Quantum Convolutional Neural Networks for the detection of Gamma-Ray Bursts in the AGILE space mission data
A. Rizzo, N. Parmiggiani, A. Bulgarelli, A. Macaluso, V. Fioretti, L., Castaldini, A. Di Piano, G. Panebianco, C. Pittori, M. Tavani, C. Sartori, C., Burigana, V. Cardone, F. Farsian, M. Meneghetti, G. Murante, R. Scaramella,, F. Schillir\`o, V. Testa, T. Trombetti

TL;DR
This paper explores the application of quantum convolutional neural networks to detect Gamma-Ray Bursts in space mission data, demonstrating promising accuracy with potential advantages over classical methods.
Contribution
It introduces quantum convolutional neural networks for astrophysical data analysis and compares their performance to classical neural networks using simulated quantum frameworks.
Findings
QCNN achieved 95.1% accuracy on sky maps.
Classical CNN achieved 98.8% accuracy with more parameters.

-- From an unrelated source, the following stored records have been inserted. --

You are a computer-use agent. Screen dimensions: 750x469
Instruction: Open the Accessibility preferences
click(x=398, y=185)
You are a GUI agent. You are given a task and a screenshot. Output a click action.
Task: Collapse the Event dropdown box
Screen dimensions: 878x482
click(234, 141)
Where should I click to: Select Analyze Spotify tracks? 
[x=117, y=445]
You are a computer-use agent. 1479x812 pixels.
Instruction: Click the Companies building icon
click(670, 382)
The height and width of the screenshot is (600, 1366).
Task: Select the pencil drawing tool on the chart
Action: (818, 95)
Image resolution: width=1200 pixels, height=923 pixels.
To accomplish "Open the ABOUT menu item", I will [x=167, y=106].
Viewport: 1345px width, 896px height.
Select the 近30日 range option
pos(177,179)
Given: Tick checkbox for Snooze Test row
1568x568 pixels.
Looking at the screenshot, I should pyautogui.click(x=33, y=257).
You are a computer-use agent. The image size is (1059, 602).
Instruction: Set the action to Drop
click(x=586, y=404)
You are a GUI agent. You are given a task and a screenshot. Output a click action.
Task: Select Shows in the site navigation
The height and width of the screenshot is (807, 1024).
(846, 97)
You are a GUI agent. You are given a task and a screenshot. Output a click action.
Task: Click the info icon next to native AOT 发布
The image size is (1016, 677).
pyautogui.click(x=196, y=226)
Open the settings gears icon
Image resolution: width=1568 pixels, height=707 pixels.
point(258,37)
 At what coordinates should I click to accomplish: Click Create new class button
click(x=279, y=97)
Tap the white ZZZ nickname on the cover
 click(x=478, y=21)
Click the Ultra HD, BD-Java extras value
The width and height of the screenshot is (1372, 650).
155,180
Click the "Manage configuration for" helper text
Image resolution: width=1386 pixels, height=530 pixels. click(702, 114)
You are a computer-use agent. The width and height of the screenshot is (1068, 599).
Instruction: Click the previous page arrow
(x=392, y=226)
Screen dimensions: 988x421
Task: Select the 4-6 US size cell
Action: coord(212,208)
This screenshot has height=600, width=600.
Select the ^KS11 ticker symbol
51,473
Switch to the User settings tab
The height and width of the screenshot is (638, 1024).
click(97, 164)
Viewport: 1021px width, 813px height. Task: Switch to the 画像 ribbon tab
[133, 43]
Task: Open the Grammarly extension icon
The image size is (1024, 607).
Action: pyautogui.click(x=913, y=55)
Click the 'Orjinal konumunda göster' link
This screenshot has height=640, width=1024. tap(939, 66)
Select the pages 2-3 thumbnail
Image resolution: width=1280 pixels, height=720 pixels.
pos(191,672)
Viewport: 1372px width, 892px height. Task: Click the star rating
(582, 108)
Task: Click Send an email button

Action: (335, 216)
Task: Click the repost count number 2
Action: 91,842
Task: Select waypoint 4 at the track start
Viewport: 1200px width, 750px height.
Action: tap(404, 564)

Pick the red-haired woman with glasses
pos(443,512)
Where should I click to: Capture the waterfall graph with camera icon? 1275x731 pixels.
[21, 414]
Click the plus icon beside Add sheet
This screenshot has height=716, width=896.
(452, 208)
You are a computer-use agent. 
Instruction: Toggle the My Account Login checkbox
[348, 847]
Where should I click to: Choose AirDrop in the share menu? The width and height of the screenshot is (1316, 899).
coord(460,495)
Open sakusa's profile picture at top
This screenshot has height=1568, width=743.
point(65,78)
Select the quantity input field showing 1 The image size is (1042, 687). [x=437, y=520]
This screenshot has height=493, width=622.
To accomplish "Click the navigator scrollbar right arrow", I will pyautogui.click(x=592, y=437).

Quantum models show potential for efficient astrophysical data classification.
Abstract
Quantum computing represents a cutting-edge frontier in artificial intelligence. It makes use of hybrid quantum-classical computation which tries to leverage quantum mechanic principles that allow us to use a different approach to deep learning classification problems. The work presented here falls within the context of the AGILE space mission, launched in 2007 by the Italian Space Agency. We implement different Quantum Convolutional Neural Networks (QCNN) that analyze data acquired by the instruments onboard AGILE to detect Gamma-Ray Bursts from sky maps or light curves. We use several frameworks such as TensorFlow-Quantum, Qiskit and PennyLane to simulate a quantum computer. We achieved an accuracy of 95.1% on sky maps with QCNNs, while the classical counterpart achieved 98.8% on the same data, using however hundreds of thousands more parameters.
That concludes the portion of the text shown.